= Fazenda Jatobá Quilombola Territory =

Quilombo remnant community in Brazil

Fazenda Jatobá is a quilombo remnant community, a traditional Brazilian population, located in the Brazilian municipality of Muquém do São Francisco, in Bahia.  The Fazenda Jatobá community consists of a population of 69 families, distributed across an area of 12,717.262 hectares . The territory was certified as a quilombo remnant (historical remnants of former quilombos) in 2004 by the Palmares Cultural Foundation.

This community had its Technical Identification and Delimitation Report published in 2006 (a stage of land regularization), and received the land title on 21/05/2007 from INCRA.

== Listing ==
The listing of quilombos as protected heritage sites is provided for by the Brazilian Constitution of 1988, requiring only certification by the Palmares Cultural Foundation: Article 216. The following constitute Brazilian cultural heritage: tangible and intangible assets, considered individually or collectively, that are bearers of reference to the identity, actions, and memory of the different groups that formed Brazilian society [...]

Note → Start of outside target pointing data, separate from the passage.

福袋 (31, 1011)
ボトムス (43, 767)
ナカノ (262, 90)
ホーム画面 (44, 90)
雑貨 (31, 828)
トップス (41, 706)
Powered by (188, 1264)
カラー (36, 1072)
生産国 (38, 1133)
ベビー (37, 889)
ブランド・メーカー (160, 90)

§ 5. All documents and sites containing historical reminiscences of the former quilombos are hereby declared protected.Therefore, the quilombola community of Fazenda Jatobá is a Brazilian cultural heritage, given that it received certification as a "historical reminiscence of an old quilombo" from the Palmares Cultural Foundation in 2004.

== Territorial situation ==
Land title (land regularization) allows the community to face fewer difficulties in developing agriculture (such as conflicts over land ownership with farmers in the region where it is located).

Traditional Peoples or Traditional Communities are groups that have a culture distinct from the predominant local culture, maintaining a way of life closely linked to the natural environment in which they live.  Through their own forms of social organization, use of territory and natural resources (with a subsistence relationship ), their socio-cultural-religious reproduction utilizes knowledge transmitted orally and in daily practice.